Image consultant and former elite squash player, Spark

About our guest

Katherine Johnson is a former elite squash player who after sports trained to become an educator. After a few different jobs in the private sector and as a teacher. Her biggest lessons in life after sport is that life isn’t linear and how she ended up in image consulting was not something she had seen coming.  In fact her first reaction when a therapist suggested she pursue that was:

“No, thank you. I’m too deep for that. I would never want to talk to someone about clothes”

What she finds rewarding is that there’s, in fact, a lot of depth in the work as an image consultant the way she goes about it and that she gets to play a very supporting role.

It’s still surprising to me that it has to do with our visual appearance, but it ends up, it’s a piece I’m really good at. It makes sense to me when you actually look at the person first, when you connect with who you are.”

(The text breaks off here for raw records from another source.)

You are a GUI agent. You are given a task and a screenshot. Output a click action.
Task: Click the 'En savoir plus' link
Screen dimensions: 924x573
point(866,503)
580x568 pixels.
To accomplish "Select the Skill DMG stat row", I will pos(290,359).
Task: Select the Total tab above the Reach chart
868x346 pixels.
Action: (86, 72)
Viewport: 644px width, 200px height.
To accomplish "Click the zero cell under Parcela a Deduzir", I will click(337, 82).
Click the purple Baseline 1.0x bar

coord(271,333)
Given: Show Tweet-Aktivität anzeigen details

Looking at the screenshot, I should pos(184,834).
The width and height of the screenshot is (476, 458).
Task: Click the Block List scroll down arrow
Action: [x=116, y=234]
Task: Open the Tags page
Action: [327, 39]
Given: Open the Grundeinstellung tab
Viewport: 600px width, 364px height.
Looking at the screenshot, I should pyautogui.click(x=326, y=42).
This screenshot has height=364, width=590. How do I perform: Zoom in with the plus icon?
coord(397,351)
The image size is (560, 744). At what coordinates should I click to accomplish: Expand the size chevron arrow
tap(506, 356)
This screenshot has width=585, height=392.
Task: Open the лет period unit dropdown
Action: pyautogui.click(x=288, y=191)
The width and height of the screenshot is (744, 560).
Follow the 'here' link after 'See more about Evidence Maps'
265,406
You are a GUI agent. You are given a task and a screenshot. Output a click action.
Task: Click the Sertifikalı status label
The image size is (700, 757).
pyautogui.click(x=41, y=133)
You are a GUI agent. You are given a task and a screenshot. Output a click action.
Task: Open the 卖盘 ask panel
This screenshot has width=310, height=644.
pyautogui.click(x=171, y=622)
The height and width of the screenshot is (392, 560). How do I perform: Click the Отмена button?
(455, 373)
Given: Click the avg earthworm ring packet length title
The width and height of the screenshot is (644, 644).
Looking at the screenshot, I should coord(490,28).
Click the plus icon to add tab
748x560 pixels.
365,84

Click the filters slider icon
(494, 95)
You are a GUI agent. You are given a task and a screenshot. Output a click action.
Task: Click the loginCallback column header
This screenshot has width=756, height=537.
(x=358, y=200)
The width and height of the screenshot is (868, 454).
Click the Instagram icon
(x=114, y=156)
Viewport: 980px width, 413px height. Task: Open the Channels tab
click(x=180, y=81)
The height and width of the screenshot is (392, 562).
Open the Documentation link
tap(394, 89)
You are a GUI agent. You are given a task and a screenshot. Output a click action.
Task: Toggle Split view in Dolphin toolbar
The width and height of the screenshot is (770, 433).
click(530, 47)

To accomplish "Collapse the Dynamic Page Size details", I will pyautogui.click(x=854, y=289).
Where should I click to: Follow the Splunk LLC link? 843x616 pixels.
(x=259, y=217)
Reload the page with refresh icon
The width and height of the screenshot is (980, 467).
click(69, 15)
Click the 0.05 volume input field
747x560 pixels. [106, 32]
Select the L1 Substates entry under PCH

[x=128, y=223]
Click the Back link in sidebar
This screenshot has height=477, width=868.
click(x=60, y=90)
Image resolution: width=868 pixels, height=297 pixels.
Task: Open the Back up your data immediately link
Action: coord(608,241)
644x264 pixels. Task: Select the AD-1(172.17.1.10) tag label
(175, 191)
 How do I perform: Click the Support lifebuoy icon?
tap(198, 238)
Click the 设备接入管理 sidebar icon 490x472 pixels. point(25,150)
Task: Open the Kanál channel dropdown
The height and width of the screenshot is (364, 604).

Pam Baker has a background in the corporate world where she led lots of different teams and hired lots of people for 20 years.  Seeing how so many people would sooner or later get to a point where they think. “I don’t think this is what I want to keep doing but I have no idea how to figure out what I do want to do,” she started to look into how we actually prepare our careers.

This became the basis for her career planning framework, Journeous where her mission as she says is:

“How can you give folks some of the insights and perspectives, and the ability to be able to create the career path that they find meaningful so we’re not looking at 7 out of 10 of us dreading going to work every day or not really engaged in the work that we’re doing? Because to me, it’s exciting to think about, if all of us brought our whole selves to work, what could that mean? I think it’s incredibly powerful. That’s really why Journeous came to be, to enable that, and enable that before people get to a point where they say, “Oh, I don’t like this at all.”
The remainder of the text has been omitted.